== EXTRACTED INFORMATION ==
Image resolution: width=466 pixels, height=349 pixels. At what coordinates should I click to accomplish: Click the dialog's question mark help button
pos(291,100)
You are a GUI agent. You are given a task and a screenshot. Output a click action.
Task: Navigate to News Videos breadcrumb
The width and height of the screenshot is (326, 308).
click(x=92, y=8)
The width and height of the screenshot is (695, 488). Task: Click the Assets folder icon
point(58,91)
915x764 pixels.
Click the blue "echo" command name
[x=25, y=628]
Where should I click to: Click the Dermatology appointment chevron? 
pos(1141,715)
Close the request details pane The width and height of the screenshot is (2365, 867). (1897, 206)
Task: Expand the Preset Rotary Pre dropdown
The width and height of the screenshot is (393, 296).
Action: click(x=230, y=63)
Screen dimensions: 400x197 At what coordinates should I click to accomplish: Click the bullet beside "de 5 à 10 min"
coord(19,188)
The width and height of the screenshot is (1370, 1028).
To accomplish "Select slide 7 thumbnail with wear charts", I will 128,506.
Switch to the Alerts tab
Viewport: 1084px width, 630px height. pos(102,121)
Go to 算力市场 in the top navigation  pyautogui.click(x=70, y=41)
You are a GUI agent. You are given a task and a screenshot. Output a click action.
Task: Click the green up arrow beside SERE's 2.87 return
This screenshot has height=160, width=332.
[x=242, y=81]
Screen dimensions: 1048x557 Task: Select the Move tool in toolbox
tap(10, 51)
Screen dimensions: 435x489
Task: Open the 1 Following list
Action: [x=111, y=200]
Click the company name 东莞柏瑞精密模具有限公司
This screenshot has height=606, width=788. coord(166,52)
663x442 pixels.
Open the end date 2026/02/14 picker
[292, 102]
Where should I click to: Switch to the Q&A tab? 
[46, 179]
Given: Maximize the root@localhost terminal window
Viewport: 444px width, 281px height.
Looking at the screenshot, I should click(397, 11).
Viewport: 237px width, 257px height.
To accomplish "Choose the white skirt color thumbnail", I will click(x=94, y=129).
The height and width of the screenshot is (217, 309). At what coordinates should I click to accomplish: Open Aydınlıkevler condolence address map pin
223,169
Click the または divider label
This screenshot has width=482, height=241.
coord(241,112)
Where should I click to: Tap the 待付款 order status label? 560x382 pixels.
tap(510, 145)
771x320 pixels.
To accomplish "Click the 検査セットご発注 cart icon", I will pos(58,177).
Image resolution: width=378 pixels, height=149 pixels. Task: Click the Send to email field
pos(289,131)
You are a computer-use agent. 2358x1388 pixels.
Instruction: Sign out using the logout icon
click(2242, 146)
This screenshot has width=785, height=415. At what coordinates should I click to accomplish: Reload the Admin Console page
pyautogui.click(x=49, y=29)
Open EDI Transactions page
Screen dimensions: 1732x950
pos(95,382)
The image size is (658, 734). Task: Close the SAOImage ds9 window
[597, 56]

== WRITTEN PROBLEM ==
Give the stretch from the start of the records through the line containing "[x=25, y=628]" again, swapping "screenshot" for "screen image" and leaving everything else unchanged.

== SOLUTION TO THIS TASK ==
Image resolution: width=466 pixels, height=349 pixels. At what coordinates should I click to accomplish: Click the dialog's question mark help button
pos(291,100)
You are a GUI agent. You are given a task and a screen image. Output a click action.
Task: Navigate to News Videos breadcrumb
The width and height of the screen image is (326, 308).
click(x=92, y=8)
The width and height of the screen image is (695, 488). Task: Click the Assets folder icon
point(58,91)
915x764 pixels.
Click the blue "echo" command name
[x=25, y=628]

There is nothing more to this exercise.